# Asconopsis Irene Dobkin



## Roy (Nov 7, 2009)

Just want to run this past members for comment and knowledge.
I've seen a number of pics and reports on Asconopsis Irene Dobkin "Elmhurst" but nothing about any other Irene Dobkin at all. I note the parents as Phal Doris x Asctm miniatum and given the influence of miniatum in breeding found it remarkable, the quality flower of "Elmhurst". To me, it doesn't look like what I would expect from the cross.
Posted elsewhere I found a pic of another Irene Dobkin of similar color but has a spike with 40+ flowers and a definite miniatum shape influence. This is the only other Irene Dobkin I can find. Has anyone seen other Irene Dobkins or know of others.


----------



## valenzino (Nov 7, 2009)

Roy said:


> Just want to run this past members for comment and knowledge.
> I've seen a number of pics and reports on Asconopsis Irene Dobkin "Elmhurst" but nothing about any other Irene Dobkin at all. I note the parents as Phal Doris x Asctm miniatum and given the influence of miniatum in breeding found it remarkable, the quality flower of "Elmhurst". To me, it doesn't look like what I would expect from the cross.
> Posted elsewhere I found a pic of another Irene Dobkin of similar color but has a spike with 40+ flowers and a definite miniatum shape influence. This is the only other Irene Dobkin I can find. Has anyone seen other Irene Dobkins or know of others.

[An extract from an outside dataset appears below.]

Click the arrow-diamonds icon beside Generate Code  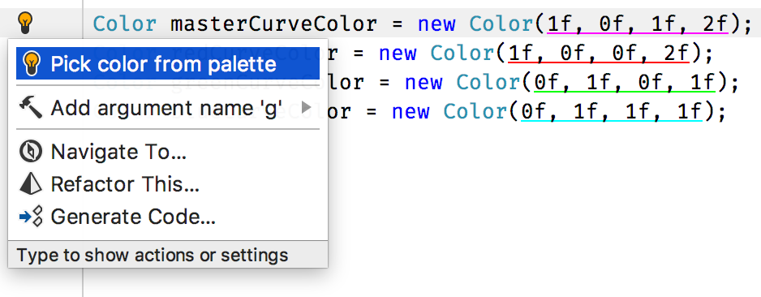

I've seen some years ago in Thailand a lot of them.Small,just starting flowering mericlones on a side and older plants from seed on the other side.
The older plants were really variable in all aspects...plant form,size and form of flower,colour....I think,exlcuding few of them,a nice hybrid.


----------



## Leo Schordje (Nov 7, 2009)

I live about 2 hours away from Hausermann's, where Irene Dobkin originated. Itis an old cross. I remember that meristem clone being available 30 or more years ago. I believe it was first offered around 1978 as a meristem, meaning the cross was first made at least 7 or so years earlier. It is quite likely all sibs from the original grex had perished by the middle 1980's. It is amazing that this tissue line is still being propagated. I guess it is popular, For us northern home growers it is a reluctant bloomer & slow grower.


----------



## SlipperFan (Nov 7, 2009)

Leo Schordje said:


> It is amazing that this tissue line is still being propagated. I guess it is popular, For us northern home growers it is a reluctant bloomer & slow grower.

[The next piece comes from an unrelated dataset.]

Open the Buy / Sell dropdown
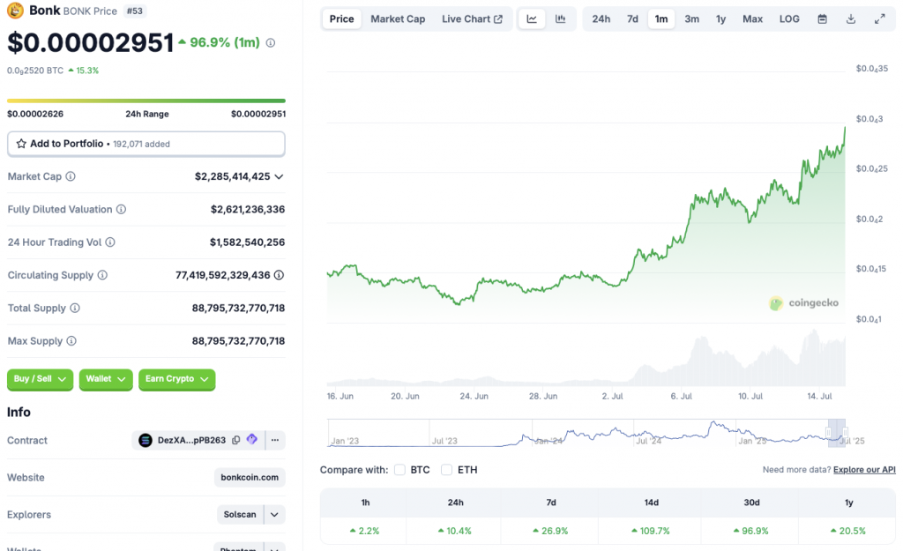The height and width of the screenshot is (551, 903). click(39, 379)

That's for sure! I can't make my plant that I've had for a half-dozen years to bloom!


----------



## NYEric (Nov 8, 2009)

Mine is Elmhurst also. I killed a couple but I got a good one from Orchidview and it is growing and bloomed for me.


----------



## tenman (Nov 11, 2009)

Asconopsis Irene Dobkin 'York' is the other 'common' clone. I had both clones for years and both struggled and never did well. Not happy as a phal, not happy as an ascocenda, they just never seemed to prosper. I lost the 'Elmhurst' clone a few years back and the 'York' clone is still struggling, though it has improved a little in the last year or so. There is very little difference between those two clones in the flowers. Having seen a couple of these plants in bloom, I am willing to keep trying until I can anjoy those lovely flowers here for myself.


----------



## e-spice (Nov 12, 2009)

I have an 'Elmhurst' clone that I grew from a very small plant. It flowers several times a year. Here's a photo of a blooming last spring. For me, it flowers freely but has the occasional misshapen bloom.

e-spice


----------



## WolfDog1 (C. Williams) (Nov 12, 2009)

Sweet

Craig


----------



## NYEric (Nov 12, 2009)

Excellent!


----------



## goldenrose (Nov 12, 2009)

:drool::drool: WTG e-spice! AWESOME!!! :clap: :clap:


----------



## Roy (Nov 13, 2009)

Well, that puts a whole new light on the subject doesn't it.
OK, whats the secret to your success please.


----------



## e-spice (Nov 13, 2009)

I grow it under lights in slightly brighter than phal light. It is potted in LECA material in a S/H pot with additional holes drilled 1/2 way up the pot to give the roots more aeration. When I water it, I pour the water out of the S/H reservoir after about ten minutes. I also mist it daily. An oscillating fan blows near it almost all the time. It grows really well in these conditions. It is finishing up blooming on two spikes.

e-spice


----------



## tenman (Nov 13, 2009)

Great plant! If you can spare just a little more info to give us a full picture of conditions, it would be greatly appreciated. How often do you water and how often fertilize? And lastly, what's your humidity level run?


----------



## Roy (Nov 13, 2009)

Thankyou e-spice.


----------



## e-spice (Nov 14, 2009)

Roy - You're welcome and good luck!

Tenman - humidity averages about 50% and I water about once a week. I use MSU fertilizer at 1/2 strength.

e-spice


----------